SELECTED TEXT Block Start

Artisan Insights: Tia Salmela Keobounpheng

Artist and sculptor Tia Salmela Keobounpheng weaves a universal story with her one-of-a-kind works

Photos by David Ellis

Tia poses for a portrait in her studio.

“I’ve always been in the art realm,” says Tia Salmela Keobounpheng (who also goes by the moniker Tia Keo), even though she has long practiced design and architecture. A high school exchange program in Finland not only granted a connection to her ancestral place, she says, but also the opportunity to take every art class imaginable. In college, she took courses in weaving and art therapy but eventually transferred to and graduated from architecture school.

Along with her husband, she founded design studio Silvercocoon, which became an umbrella for every creative endeavor they undertook. After years of working mostly in acrylic, she started creating sculptures using wire and strips of fabric.

Today, her practice features a unique series of works, including “Bloodline,” in which she combines electrical conduit and wire with textiles to explore ancestral and inherited memory, and “Force Forced,” comprised of metal pieces produced by misusing her dapping tool. “It speaks to being forced into a mold not made for us in order to discover our true nature,” she says.

SELECTED TEXT Block End
EXTRACTED RECORDS Block Start

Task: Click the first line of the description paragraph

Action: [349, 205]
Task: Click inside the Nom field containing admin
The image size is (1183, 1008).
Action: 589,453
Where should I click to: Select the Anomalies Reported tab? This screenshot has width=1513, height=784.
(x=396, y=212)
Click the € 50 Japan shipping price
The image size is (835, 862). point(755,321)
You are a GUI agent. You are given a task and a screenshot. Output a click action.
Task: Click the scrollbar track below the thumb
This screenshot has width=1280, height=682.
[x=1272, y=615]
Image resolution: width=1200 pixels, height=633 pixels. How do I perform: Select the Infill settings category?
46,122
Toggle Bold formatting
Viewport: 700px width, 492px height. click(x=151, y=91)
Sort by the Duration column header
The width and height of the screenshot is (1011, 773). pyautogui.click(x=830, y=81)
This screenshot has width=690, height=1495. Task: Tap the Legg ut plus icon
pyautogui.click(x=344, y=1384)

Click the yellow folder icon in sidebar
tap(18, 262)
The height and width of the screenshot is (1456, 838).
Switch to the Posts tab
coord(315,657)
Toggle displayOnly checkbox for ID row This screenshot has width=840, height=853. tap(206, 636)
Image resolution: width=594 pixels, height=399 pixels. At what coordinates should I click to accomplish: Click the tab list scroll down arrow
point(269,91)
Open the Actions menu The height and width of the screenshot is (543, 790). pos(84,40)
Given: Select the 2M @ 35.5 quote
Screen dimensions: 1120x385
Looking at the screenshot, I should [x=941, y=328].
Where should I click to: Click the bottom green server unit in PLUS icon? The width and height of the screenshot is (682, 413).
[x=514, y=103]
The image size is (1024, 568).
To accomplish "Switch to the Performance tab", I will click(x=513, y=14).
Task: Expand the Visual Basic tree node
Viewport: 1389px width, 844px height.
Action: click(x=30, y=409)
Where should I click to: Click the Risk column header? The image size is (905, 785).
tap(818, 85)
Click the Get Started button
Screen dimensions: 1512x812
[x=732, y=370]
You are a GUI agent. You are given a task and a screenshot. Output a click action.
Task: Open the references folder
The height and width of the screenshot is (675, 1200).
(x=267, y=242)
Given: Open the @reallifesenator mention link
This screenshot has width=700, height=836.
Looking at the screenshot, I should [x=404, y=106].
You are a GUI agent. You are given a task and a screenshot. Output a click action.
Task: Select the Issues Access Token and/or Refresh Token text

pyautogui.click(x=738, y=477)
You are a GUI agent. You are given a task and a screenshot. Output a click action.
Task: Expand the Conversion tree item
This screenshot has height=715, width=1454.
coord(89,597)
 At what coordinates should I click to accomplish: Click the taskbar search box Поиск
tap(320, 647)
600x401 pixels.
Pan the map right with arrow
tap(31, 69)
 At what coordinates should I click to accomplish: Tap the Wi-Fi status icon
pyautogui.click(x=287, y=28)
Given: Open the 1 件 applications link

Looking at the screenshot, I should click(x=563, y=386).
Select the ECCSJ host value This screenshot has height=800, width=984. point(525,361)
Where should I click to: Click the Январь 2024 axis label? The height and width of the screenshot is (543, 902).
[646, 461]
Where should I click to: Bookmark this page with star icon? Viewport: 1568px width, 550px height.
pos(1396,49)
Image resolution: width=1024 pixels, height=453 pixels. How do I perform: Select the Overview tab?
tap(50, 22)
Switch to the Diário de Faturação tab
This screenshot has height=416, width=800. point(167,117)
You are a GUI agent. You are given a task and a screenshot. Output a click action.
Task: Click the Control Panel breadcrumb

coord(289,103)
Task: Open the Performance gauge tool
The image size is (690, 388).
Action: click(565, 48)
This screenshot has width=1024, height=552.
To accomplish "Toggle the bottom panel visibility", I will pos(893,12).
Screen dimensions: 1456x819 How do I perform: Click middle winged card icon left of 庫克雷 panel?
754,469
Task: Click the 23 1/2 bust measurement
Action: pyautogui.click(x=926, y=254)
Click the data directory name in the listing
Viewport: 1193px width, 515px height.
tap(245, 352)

EXTRACTED RECORDS Block End

▶ **EXERCISE TASKS**
• 1. Answer these questions using the artist profile:
(a) In what country did she spend a high school exchange program?
(b) What is the name of the design studio she founded with her husband?
(c) What tool does she misuse to make the metal pieces in "Force Forced"?
• 2. Extract the part of the artist profile between "Tia poses for" and "from architecture school.", inclusive.
These data entries come from a different source than the artist profile.

▶ **ANSWERS PER TASK**
• 1.
(a) Finland
(b) Silvercocoon
(c) Her dapping tool

• 2.
Tia poses for a portrait in her studio.

“I’ve always been in the art realm,” says Tia Salmela Keobounpheng (who also goes by the moniker Tia Keo), even though she has long practiced design and architecture. A high school exchange program in Finland not only granted a connection to her ancestral place, she says, but also the opportunity to take every art class imaginable. In college, she took courses in weaving and art therapy but eventually transferred to and graduated from architecture school.